Text excerpt:
Water-based fluids approach synthetic capabilities

March 1, 2005
Deepwater drilling poses significant additional challenges to the operator. Drilling fluid for a deepwater operation should have rheological properties that provide optimum hole cleaning along with minimum equivalent circulating density (ECD) and minimal tendencies for gelation at cold mud-line temperatures.

Deepwater drilling poses significant additional challenges to the operator. Drilling fluid for a deepwater operation should have rheological properties that provide optimum hole cleaning along with minimum equivalent circulating density (ECD) and minimal tendencies for gelation at cold mud-line temperatures. The ideal fluid should ensure stable borehole conditions for extended periods, possess excellent lubricity, and provide protection against gas hydrate formation. Highly inhibitive fluids with low dilution and consumption rates are of considerable benefit in minimizing logistics and supply problems.

Cooling effect

The low fracture gradient of the formations in many deepwater basins can place severe limitations on mud weight and ECD. The impact of cold temperature on the drilling fluid in the riser tends to make operating in this narrow mud weight/fracture gradient window worse. In ultra-deepwater, the water column can represent up to 50% to 60% of the final well depth and has a major impact on drilling fluid temperature, especially when the drilling fluid remains static for an extended period. Without circulation, the temperature of the fluid in the blowout preventer (BOP) stack and lower riser can reduce to the seabed temperature in less than 12 hours.

Exercise set:
[A] According to the deepwater drilling fluids article, what benefit do highly inhibitive fluids with low dilution and consumption rates offer?
[B] Output the part of the deepwater drilling fluids article that opens with the words containing "The low fracture" and closes with "than 12 hours.", with no changes.
The listing that comes next has no role in any of this.

Data section:
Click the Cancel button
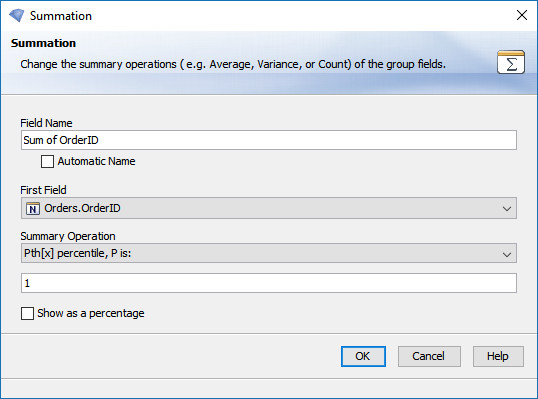The height and width of the screenshot is (399, 538). point(429,356)
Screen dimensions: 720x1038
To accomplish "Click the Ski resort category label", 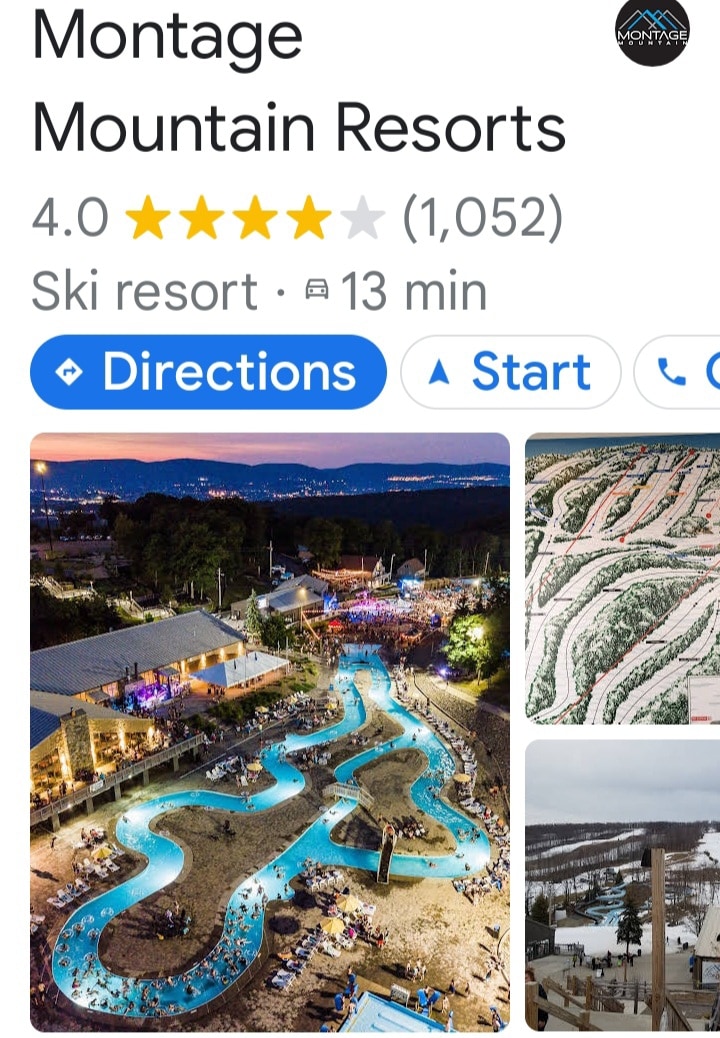I will coord(144,290).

Numbered responses:
[A] They are of considerable benefit because they help minimize logistics and supply problems in a deepwater operation.

[B]
The low fracture gradient of the formations in many deepwater basins can place severe limitations on mud weight and ECD. The impact of cold temperature on the drilling fluid in the riser tends to make operating in this narrow mud weight/fracture gradient window worse. In ultra-deepwater, the water column can represent up to 50% to 60% of the final well depth and has a major impact on drilling fluid temperature, especially when the drilling fluid remains static for an extended period. Without circulation, the temperature of the fluid in the blowout preventer (BOP) stack and lower riser can reduce to the seabed temperature in less than 12 hours.